So in thinking about alignment futures that are the limit of RLHF, these feel like two fairly different forks of that future.

@Quinn @Zac Hatfield-Dodds Yep, I agree. I could allow voters to offer replacements for debate steps and aggregation steps. Then we get the choice to either 
  1) delete the old versions and keep a single active copy of the aggregation tree, or to 
  2) keep the whole multiverse of aggregation trees around. 

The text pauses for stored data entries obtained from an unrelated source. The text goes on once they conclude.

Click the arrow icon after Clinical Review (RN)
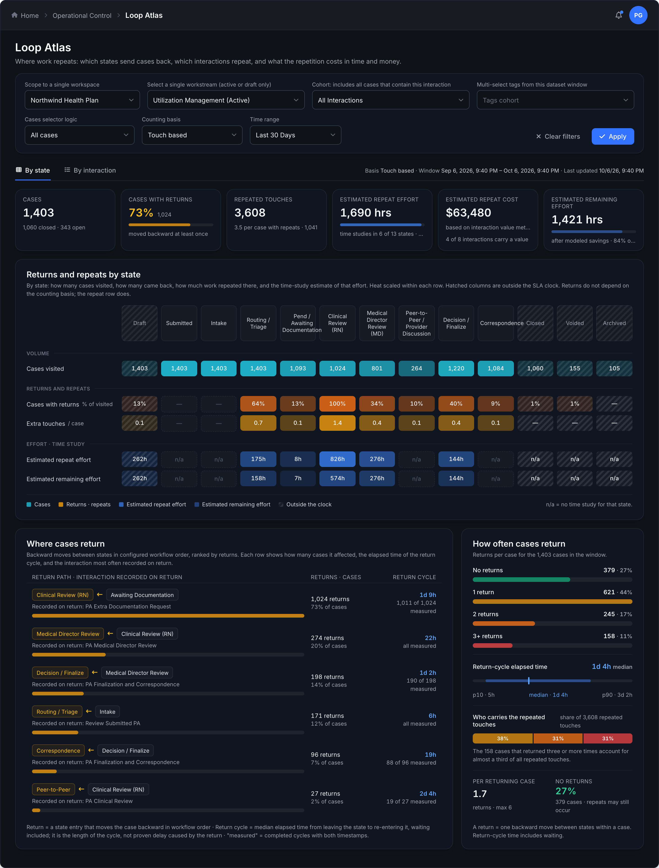Image resolution: width=659 pixels, height=868 pixels. click(x=100, y=594)
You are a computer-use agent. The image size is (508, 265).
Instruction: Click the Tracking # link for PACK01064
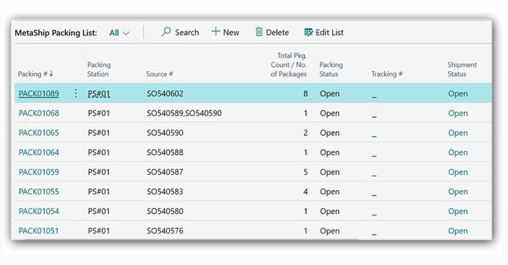pos(374,153)
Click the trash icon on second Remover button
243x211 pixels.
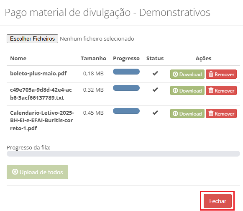pos(211,90)
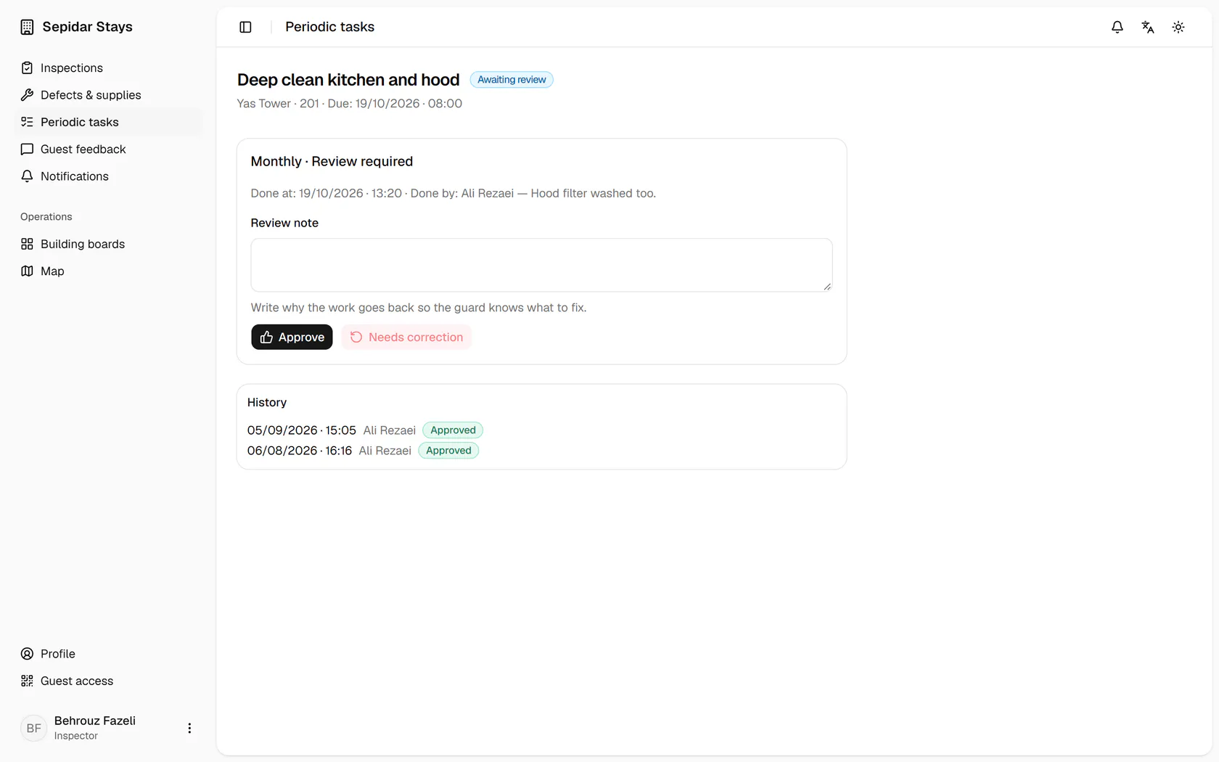Click the Notifications bell icon in sidebar
Viewport: 1219px width, 762px height.
click(27, 176)
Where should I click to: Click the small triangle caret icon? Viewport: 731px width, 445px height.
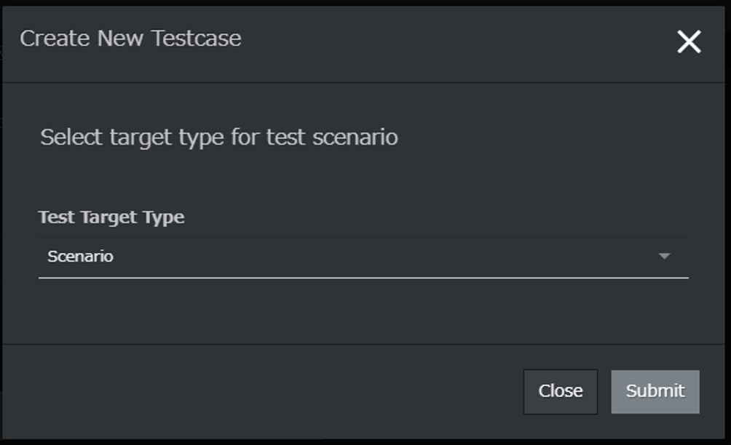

If we keep a single copy, and we have a sufficient number of users, the root of the merge tree will change too rapidly, unless you batch changes. However, recomputing the aggregation trees from a batch of changes will end up ignoring changes to parents of nodes in the batch, since all parents end up getting recomputed anyway. Suppose we keep all constitutions (either user submitted, intermediate aggregations, or final aggregations) as a flat list of candidates to be voted amongst. Then there will be too many constitution candidates for people to interact with. So instead a user can vote with a distribution by presenting a constitution, and the distribution is generated by the softmax of negated distances to all of the constitutions in the multiverse. A user could tune their distribution by weighing multiple query constitutions, and changing softmax temperatures to tune variances. And the general population doesn't really need to know what a distribution is -- they can just input a natural language paragraph, or pick and existing one as the query.